**What the exercise asks**. From the data that follows, print exactly the lines starting at the one containing "Task: Click the" and ending at the one containing "Task: Select the Taskmgr.exe process icon"; include both of them and nothing more.

**Data for this exercise**.
----

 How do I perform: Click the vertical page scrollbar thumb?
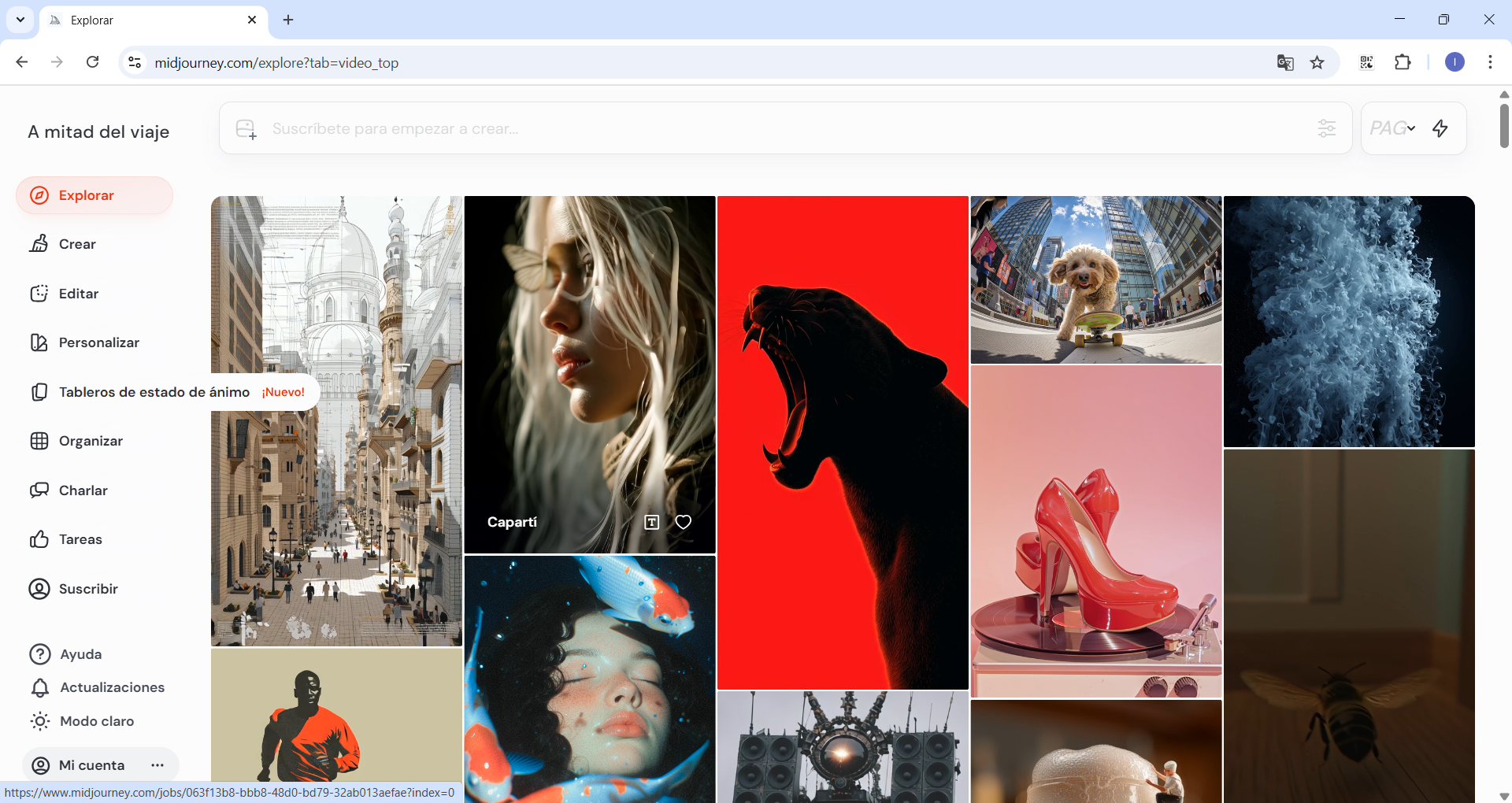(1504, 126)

----

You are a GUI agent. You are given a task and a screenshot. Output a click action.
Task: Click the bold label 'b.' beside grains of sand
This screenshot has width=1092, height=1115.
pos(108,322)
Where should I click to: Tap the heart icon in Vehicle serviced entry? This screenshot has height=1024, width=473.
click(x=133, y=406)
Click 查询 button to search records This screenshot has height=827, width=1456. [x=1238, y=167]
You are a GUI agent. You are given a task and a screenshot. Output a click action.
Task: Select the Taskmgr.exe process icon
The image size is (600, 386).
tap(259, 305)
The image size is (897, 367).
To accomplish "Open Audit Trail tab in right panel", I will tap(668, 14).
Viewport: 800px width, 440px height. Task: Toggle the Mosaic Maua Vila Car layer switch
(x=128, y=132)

----

**Result of the task**.
Task: Click the bold label 'b.' beside grains of sand
This screenshot has width=1092, height=1115.
pos(108,322)
Where should I click to: Tap the heart icon in Vehicle serviced entry? This screenshot has height=1024, width=473.
click(x=133, y=406)
Click 查询 button to search records This screenshot has height=827, width=1456. [x=1238, y=167]
You are a GUI agent. You are given a task and a screenshot. Output a click action.
Task: Select the Taskmgr.exe process icon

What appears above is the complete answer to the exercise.